Iskandar menjelaskan bahwa saat pengejaran berlangsung, petugas KPK mengalami perlakuan tidak menyenangkan. "Kami diintimidasi oleh lima orang, salah satunya adalah AKBP Hendy Kurniawan," ujarnya. Hal ini menimbulkan suasana tegang yang mengganggu tugas mereka dalam menegakkan hukum.
Lebih lanjut, alat komunikasi milik petugas KPK diambil paksa oleh orang-orang tersebut. Tak hanya itu, petugas KPK juga dituduh mengonsumsi narkoba. Mereka kemudian diminta untuk menjalani tes urine, yang berlangsung hingga pagi hari. Tuduhan ini jelas sangat merugikan citra KPK sebagai lembaga yang berkomitmen memberantas korupsi di Indonesia.
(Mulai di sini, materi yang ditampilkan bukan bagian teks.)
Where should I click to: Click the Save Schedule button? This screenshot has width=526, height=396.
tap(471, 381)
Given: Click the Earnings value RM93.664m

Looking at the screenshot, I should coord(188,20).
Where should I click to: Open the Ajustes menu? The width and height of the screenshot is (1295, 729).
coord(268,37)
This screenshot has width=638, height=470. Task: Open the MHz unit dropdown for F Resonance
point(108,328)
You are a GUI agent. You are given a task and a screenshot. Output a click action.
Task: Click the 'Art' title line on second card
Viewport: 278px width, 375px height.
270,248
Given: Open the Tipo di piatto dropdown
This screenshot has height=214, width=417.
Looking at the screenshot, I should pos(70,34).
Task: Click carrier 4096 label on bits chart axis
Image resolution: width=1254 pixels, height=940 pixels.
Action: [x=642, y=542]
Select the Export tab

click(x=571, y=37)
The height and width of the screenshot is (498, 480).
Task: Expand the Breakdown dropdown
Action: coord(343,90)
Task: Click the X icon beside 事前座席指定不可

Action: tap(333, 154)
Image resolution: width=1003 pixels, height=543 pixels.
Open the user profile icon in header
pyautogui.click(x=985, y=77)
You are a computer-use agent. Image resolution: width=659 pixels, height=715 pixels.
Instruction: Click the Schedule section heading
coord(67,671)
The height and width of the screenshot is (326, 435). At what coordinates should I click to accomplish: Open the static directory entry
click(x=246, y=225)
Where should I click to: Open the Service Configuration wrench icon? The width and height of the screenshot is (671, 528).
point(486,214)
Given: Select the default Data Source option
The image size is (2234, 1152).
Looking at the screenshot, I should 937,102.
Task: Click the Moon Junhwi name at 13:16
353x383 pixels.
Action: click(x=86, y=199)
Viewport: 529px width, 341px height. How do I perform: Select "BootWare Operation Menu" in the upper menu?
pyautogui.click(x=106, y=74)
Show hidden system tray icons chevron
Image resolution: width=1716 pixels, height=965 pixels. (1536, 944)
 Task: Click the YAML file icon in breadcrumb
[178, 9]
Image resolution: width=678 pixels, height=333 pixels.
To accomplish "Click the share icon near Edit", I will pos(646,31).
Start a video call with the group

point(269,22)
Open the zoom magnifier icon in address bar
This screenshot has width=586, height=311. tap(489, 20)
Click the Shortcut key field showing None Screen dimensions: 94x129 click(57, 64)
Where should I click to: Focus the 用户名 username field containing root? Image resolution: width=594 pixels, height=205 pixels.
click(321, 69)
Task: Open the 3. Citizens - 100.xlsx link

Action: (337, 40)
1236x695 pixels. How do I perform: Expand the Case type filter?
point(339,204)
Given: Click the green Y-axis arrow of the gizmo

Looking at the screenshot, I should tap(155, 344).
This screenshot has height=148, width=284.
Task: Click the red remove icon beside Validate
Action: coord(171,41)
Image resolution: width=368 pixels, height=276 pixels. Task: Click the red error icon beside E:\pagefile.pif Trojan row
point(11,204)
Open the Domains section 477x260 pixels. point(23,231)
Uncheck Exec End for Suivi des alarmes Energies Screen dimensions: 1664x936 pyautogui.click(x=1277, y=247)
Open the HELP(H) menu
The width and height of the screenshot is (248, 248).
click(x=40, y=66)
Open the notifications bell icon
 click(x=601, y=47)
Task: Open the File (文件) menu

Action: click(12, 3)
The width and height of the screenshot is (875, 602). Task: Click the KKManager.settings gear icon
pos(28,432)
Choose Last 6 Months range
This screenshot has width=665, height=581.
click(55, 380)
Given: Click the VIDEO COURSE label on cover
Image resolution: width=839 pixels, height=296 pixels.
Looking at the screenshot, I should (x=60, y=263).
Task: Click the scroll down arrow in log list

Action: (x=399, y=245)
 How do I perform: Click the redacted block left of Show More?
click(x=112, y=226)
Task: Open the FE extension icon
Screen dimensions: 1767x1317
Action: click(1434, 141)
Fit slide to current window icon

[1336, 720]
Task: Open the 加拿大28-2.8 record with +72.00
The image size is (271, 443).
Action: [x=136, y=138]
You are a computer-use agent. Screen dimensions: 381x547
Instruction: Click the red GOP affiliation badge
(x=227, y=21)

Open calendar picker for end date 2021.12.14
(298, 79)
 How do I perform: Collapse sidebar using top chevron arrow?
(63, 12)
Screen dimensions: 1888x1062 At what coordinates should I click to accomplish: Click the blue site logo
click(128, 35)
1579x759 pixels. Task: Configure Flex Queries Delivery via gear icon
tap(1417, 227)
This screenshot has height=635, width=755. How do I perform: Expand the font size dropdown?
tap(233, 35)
Insiden ini menunjukkan tantangan yang dihadapi KPK dalam menjalankan tugasnya. Sebagai lembaga antirasuah, KPK sering kali menghadapi berbagai bentuk intimidasi dan ancaman, terutama ketika menangani kasus-kasus besar. Kasus Harun Masiku sendiri merupakan salah satu kasus yang sangat diperhatikan masyarakat, dan upaya penangkapan buronan ini menjadi semakin penting bagi kepercayaan publik terhadap KPK.
KPK telah berkomitmen untuk terus berupaya menegakkan hukum tanpa takut akan intimidasi atau ancaman dari pihak manapun. Masyarakat diharapkan tetap mendukung upaya KPK dalam memberantas korupsi demi Indonesia yang lebih baik.